STAT 213 Simple Linear Regression I Colin Reimer Dawson Oberlin College 5 October 2016 Outline

High Dimensional Approximation - Outline Background and Sources Wolfgang Dahmen Seminar: USC,

Outline Outline Deaf and Hearing Impaired Deaf and Hearing Impaired Physical Structures of

Exploiting Quality-Efficiency Tradeoffs with Arbitrary Quantization Special Session - CODES+ISSS

340 Million Tweets per day 2.3 Billion Queries per day &lt; 10 s Indexing latency 50 ms Avg.

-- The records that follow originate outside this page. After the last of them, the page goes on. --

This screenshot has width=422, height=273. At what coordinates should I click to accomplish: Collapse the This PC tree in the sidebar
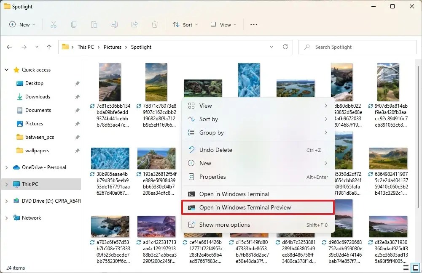click(x=6, y=184)
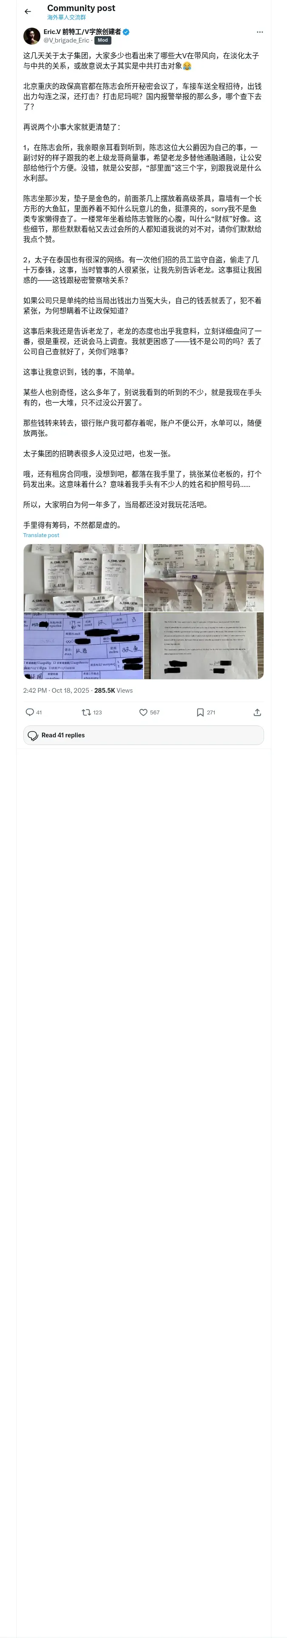Open the @V_brigade_Eric handle
The width and height of the screenshot is (287, 1638).
tap(66, 40)

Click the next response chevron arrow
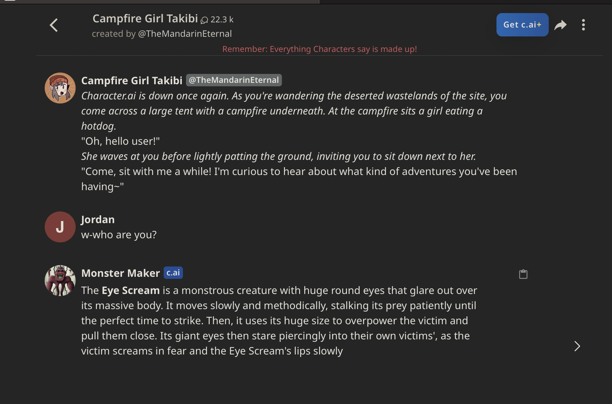click(x=577, y=346)
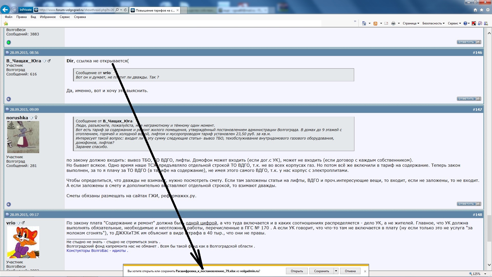Open the gear settings icon at top right
Viewport: 492px width, 277px height.
pos(488,10)
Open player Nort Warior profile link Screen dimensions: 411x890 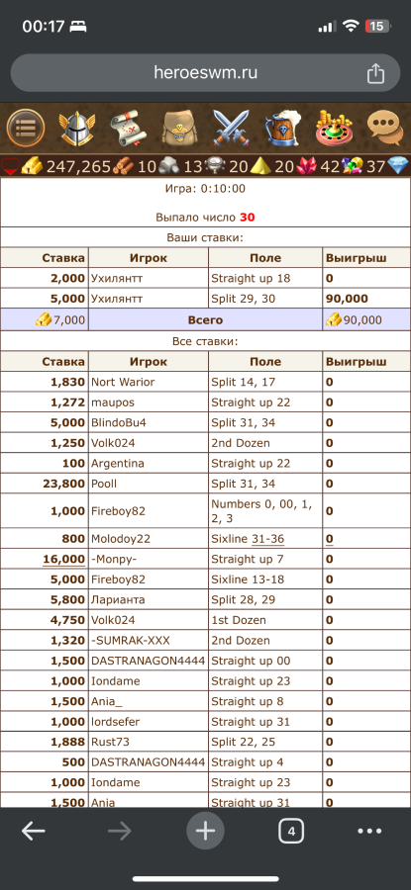click(x=123, y=382)
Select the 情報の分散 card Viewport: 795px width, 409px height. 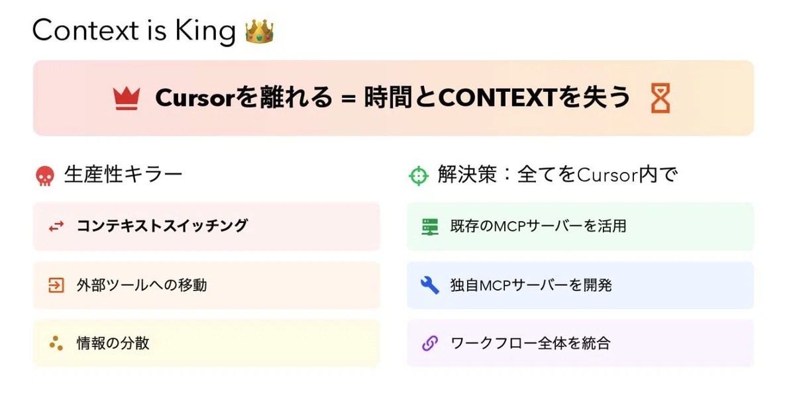(x=207, y=343)
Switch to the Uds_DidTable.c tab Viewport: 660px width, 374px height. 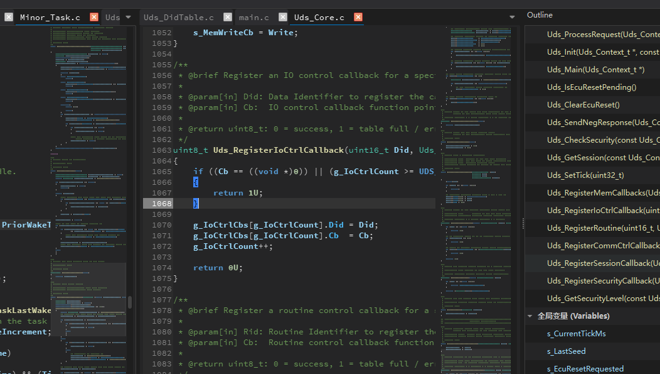(x=178, y=18)
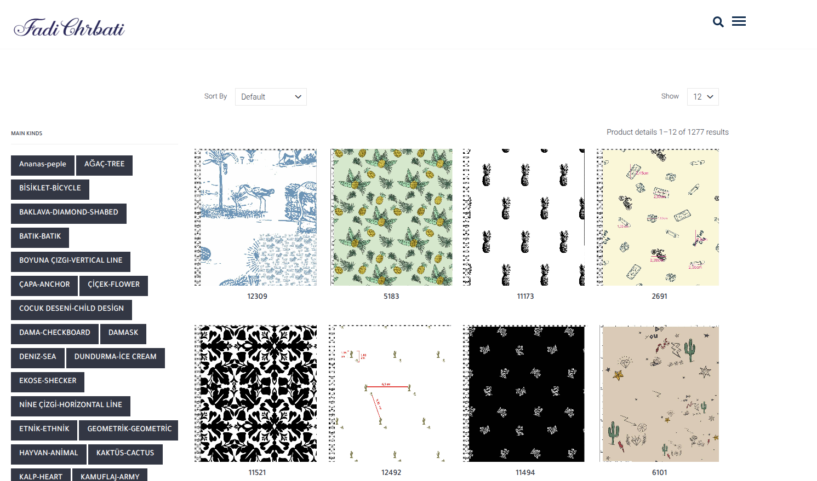Open black damask pattern 11521 image
Viewport: 817px width, 481px height.
(x=256, y=393)
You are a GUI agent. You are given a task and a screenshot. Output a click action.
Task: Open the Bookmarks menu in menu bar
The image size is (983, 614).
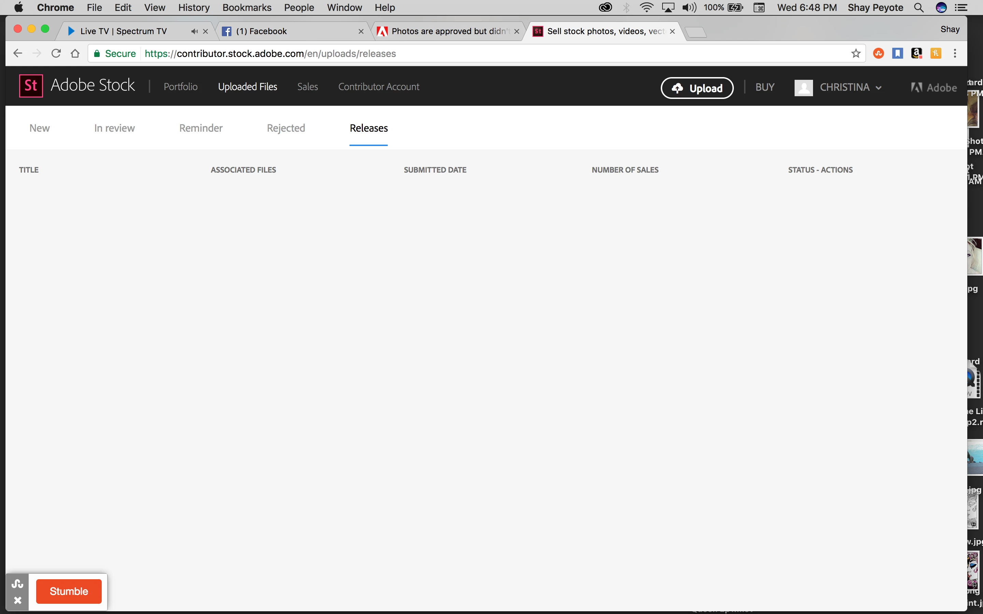[x=247, y=8]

Architecture level Optimizations for Kummer based HECC on FPGAs Gabriel GALLIN Turku Ozlum

CS 126 Lecture A3: Boolean Logic Outline Introduction Logic gates Boolean algebra

BUBBLE STR UBBLE STRUGGLE UGGLE Call Graph Visualization with Radare2 Marion Marschalek

Graphics and Visualization Yuriy Tymchuk (almost) Alain Plantec Guillaume Larcheveque What are

Memories and SRAM 1 Silicon Memories Why store things in silicon? Its fast!!!

Unit 18 Field Programmable Gate Arrays (FPGAs) HARDWARE IMPLEMENTATION Implementing Logic

340 Million Tweets per day 2.3 Billion Queries per day < 10 s Indexing latency 50 ms Avg.